*Texte fourni*
▼
Personnellement, je connais cet article depuis mon jeune âge, mais la plupart des gens de mon entourage ne le connaissent pas. Il leur est complètement inconnu. Même dans le domaine du travail social, on en parle à des gens et ils sont surpris d'apprendre que ça existe encore. Pourtant, ce sont des personnes qui vont intervenir en travail social.
Dans mon cas, depuis que je suis tout jeune, je connais l'article 43. C'est ce qui donnait le droit à mes parents et aux éducateurs d'utiliser des châtiments corporels à mon endroit.
▲
*Consignes*
**1)** D'après le témoignage sur l'article 43, quel droit cet article donnait-il aux parents et aux éducateurs ?
**2)** Prolongez, s'il vous plaît, le témoignage sur l'article 43 en reprenant après sa dernière phrase.

*Liste des données*
▼
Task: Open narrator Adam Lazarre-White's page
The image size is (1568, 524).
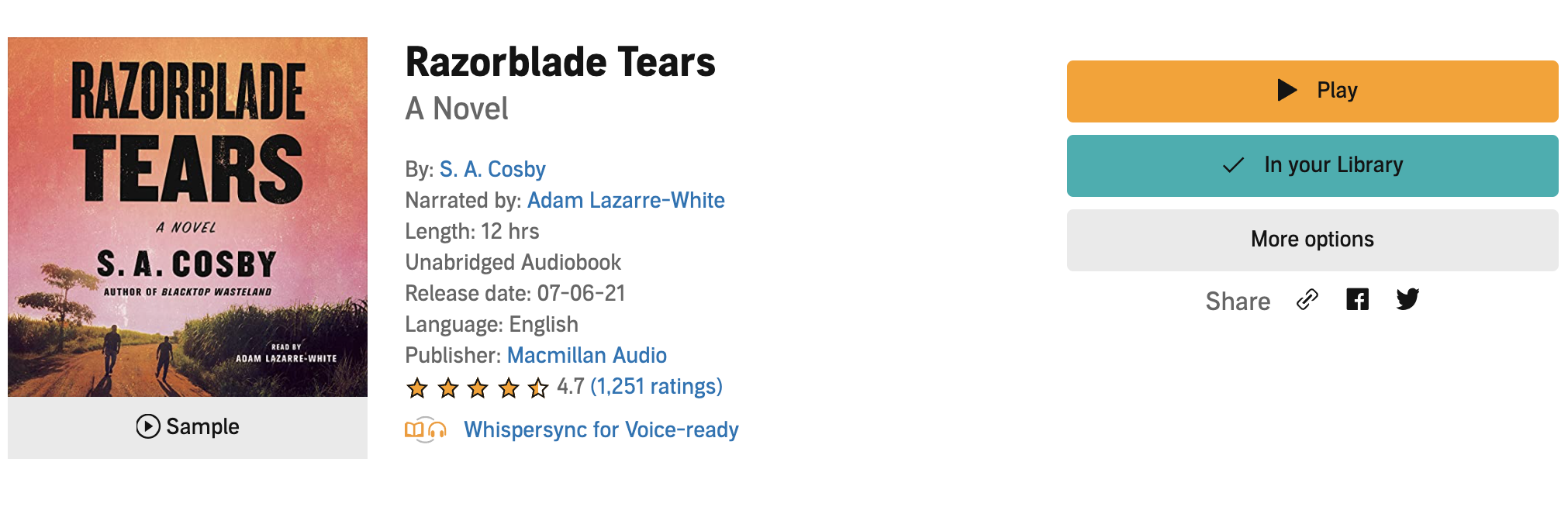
▲
▼
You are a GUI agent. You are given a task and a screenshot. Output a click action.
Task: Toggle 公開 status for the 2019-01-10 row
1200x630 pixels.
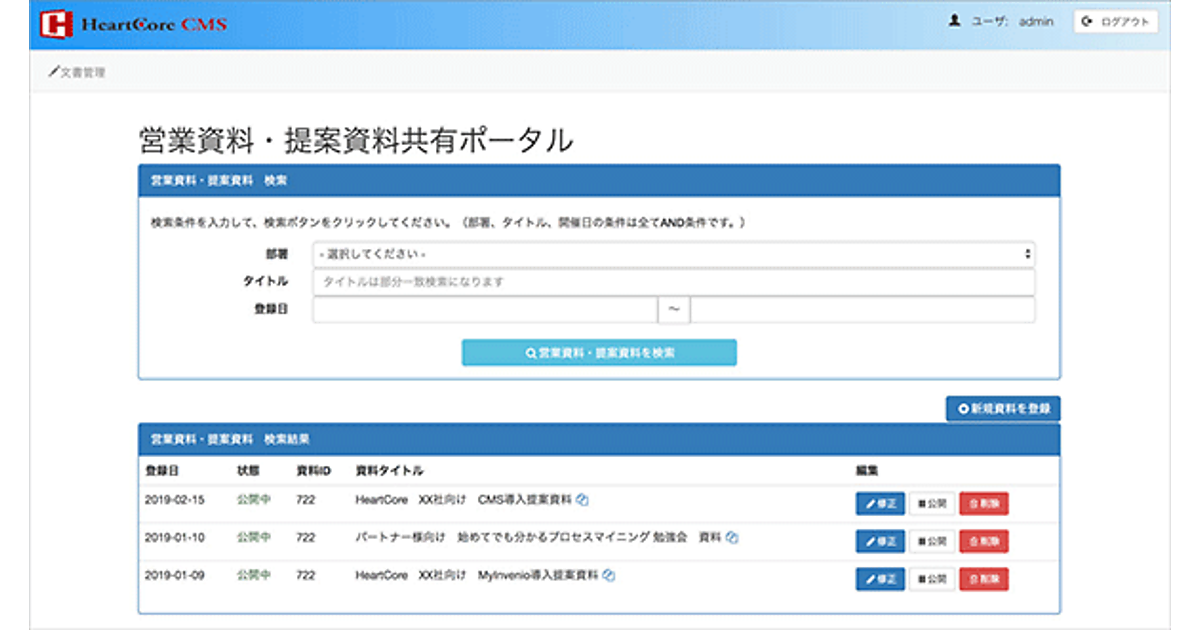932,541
▲
▼
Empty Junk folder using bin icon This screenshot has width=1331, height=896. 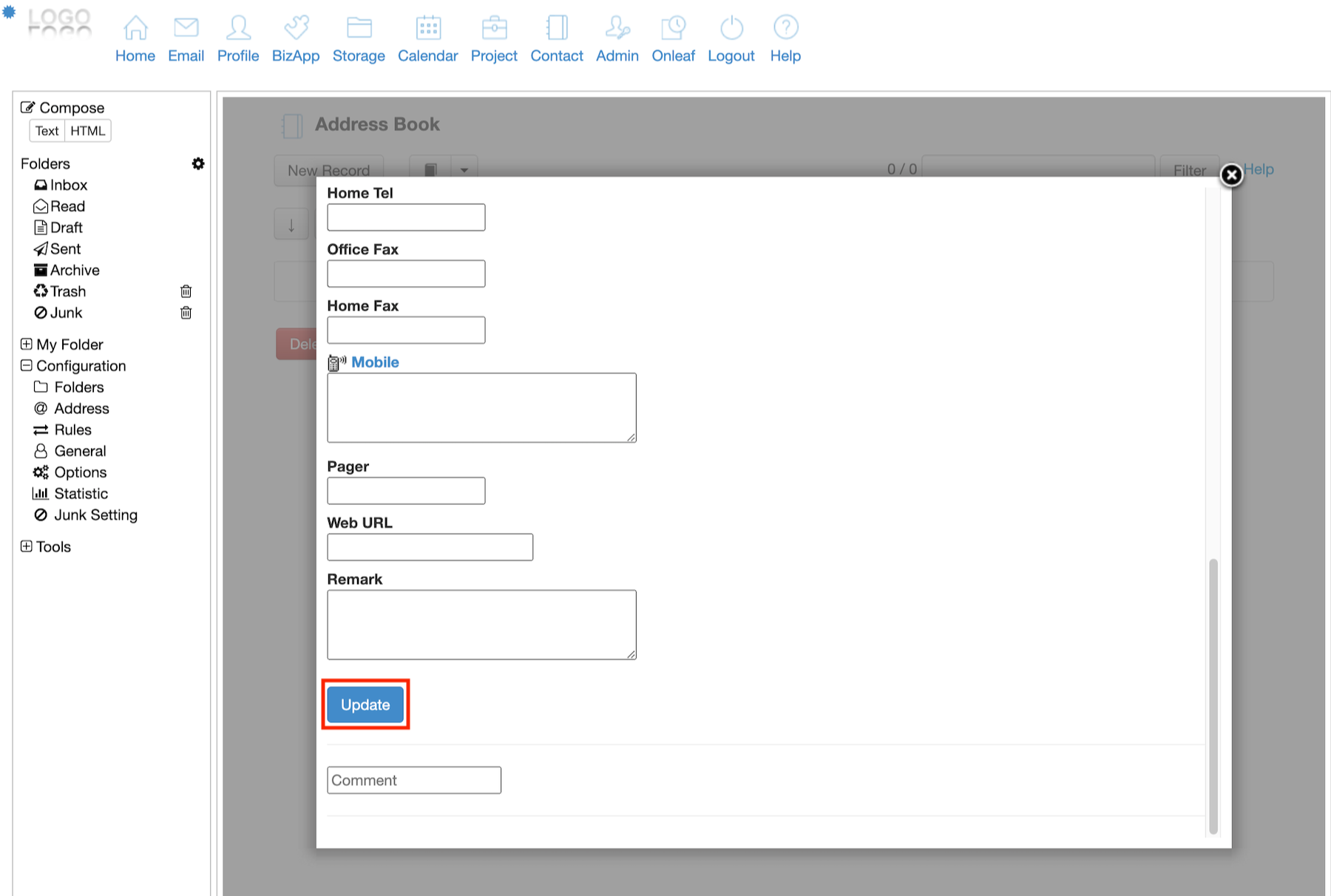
▲
*Réponses aux exercices*
**1)** Le droit d'utiliser des châtiments corporels à l'endroit de la personne qui témoigne.

**2)**
On a entendu des gens dire que les châtiments corporels étaient interdits depuis 2004. Ce n'est pas vrai. Ils ont été restreints, mais ils n'ont pas été interdits. La loi canadienne ne dit toujours pas que les châtiments corporels sont interdits et qu'ils ne sont pas corrects. Elle dit toujours qu'ils sont corrects, dans une mesure restreinte. Il reste qu'aujourd'hui encore, un homme peut taper raisonnablement le fessier de sa fillette. C'est encore permis en vertu de l'article 43.
Il faut envoyer comme message que ces choses-là ne sont pas correctes. Il est important d'affirmer qu'il n'était pas correct de faire subir ce genre de violence à des enfants dans les pensionnats et les externats et que c'était une mauvaise pratique culturelle.